Extracted data entries:
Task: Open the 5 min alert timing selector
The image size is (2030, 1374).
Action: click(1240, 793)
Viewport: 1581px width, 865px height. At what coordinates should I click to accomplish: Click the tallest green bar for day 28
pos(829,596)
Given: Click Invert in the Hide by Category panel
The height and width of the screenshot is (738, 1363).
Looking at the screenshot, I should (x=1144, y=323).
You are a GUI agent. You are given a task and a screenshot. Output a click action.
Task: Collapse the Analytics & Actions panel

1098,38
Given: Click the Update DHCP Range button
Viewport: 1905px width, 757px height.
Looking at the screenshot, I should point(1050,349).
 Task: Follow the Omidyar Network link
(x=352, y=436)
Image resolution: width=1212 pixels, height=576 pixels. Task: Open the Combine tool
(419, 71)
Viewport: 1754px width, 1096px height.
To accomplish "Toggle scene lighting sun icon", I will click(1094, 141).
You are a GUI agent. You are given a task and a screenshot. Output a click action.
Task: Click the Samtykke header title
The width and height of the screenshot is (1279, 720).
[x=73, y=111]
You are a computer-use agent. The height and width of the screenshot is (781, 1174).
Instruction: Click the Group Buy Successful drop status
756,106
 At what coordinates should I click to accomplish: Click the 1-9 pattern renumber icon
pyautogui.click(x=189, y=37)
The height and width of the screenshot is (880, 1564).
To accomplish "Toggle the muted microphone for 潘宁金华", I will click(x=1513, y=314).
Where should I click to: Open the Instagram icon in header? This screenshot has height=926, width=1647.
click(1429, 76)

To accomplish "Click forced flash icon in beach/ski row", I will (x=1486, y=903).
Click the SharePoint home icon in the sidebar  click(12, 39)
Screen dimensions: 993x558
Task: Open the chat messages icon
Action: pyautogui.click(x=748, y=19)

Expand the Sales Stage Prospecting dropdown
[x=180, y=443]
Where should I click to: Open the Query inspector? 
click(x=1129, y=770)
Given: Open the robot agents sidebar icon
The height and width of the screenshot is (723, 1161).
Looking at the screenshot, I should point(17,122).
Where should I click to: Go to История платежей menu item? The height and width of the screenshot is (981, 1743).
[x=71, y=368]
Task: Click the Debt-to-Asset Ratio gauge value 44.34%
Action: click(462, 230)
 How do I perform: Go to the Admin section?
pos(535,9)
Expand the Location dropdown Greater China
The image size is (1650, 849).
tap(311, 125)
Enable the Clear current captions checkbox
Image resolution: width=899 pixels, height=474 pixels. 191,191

Work to be completed: Please copy out every entry word for word.

Finished task:
Task: Open the 5 min alert timing selector
The image size is (2030, 1374).
Action: click(1240, 793)
Viewport: 1581px width, 865px height. At what coordinates should I click to accomplish: Click the tallest green bar for day 28
pos(829,596)
Given: Click Invert in the Hide by Category panel
The height and width of the screenshot is (738, 1363).
Looking at the screenshot, I should (x=1144, y=323).
You are a GUI agent. You are given a task and a screenshot. Output a click action.
Task: Collapse the Analytics & Actions panel

1098,38
Given: Click the Update DHCP Range button
Viewport: 1905px width, 757px height.
Looking at the screenshot, I should point(1050,349).
 Task: Follow the Omidyar Network link
(x=352, y=436)
Image resolution: width=1212 pixels, height=576 pixels. Task: Open the Combine tool
(419, 71)
Viewport: 1754px width, 1096px height.
To accomplish "Toggle scene lighting sun icon", I will click(1094, 141).
You are a GUI agent. You are given a task and a screenshot. Output a click action.
Task: Click the Samtykke header title
The width and height of the screenshot is (1279, 720).
[x=73, y=111]
You are a computer-use agent. The height and width of the screenshot is (781, 1174).
Instruction: Click the Group Buy Successful drop status
756,106
 At what coordinates should I click to accomplish: Click the 1-9 pattern renumber icon
pyautogui.click(x=189, y=37)
The height and width of the screenshot is (880, 1564).
To accomplish "Toggle the muted microphone for 潘宁金华", I will click(x=1513, y=314).
Where should I click to: Open the Instagram icon in header? This screenshot has height=926, width=1647.
click(1429, 76)

To accomplish "Click forced flash icon in beach/ski row", I will (x=1486, y=903).
Click the SharePoint home icon in the sidebar  click(12, 39)
Screen dimensions: 993x558
Task: Open the chat messages icon
Action: pyautogui.click(x=748, y=19)

Expand the Sales Stage Prospecting dropdown
[x=180, y=443]
Where should I click to: Open the Query inspector? 
click(x=1129, y=770)
Given: Open the robot agents sidebar icon
The height and width of the screenshot is (723, 1161).
Looking at the screenshot, I should point(17,122).
Where should I click to: Go to История платежей menu item? The height and width of the screenshot is (981, 1743).
[x=71, y=368]
Task: Click the Debt-to-Asset Ratio gauge value 44.34%
Action: click(462, 230)
 How do I perform: Go to the Admin section?
pos(535,9)
Expand the Location dropdown Greater China
The image size is (1650, 849).
tap(311, 125)
Enable the Clear current captions checkbox
Image resolution: width=899 pixels, height=474 pixels. 191,191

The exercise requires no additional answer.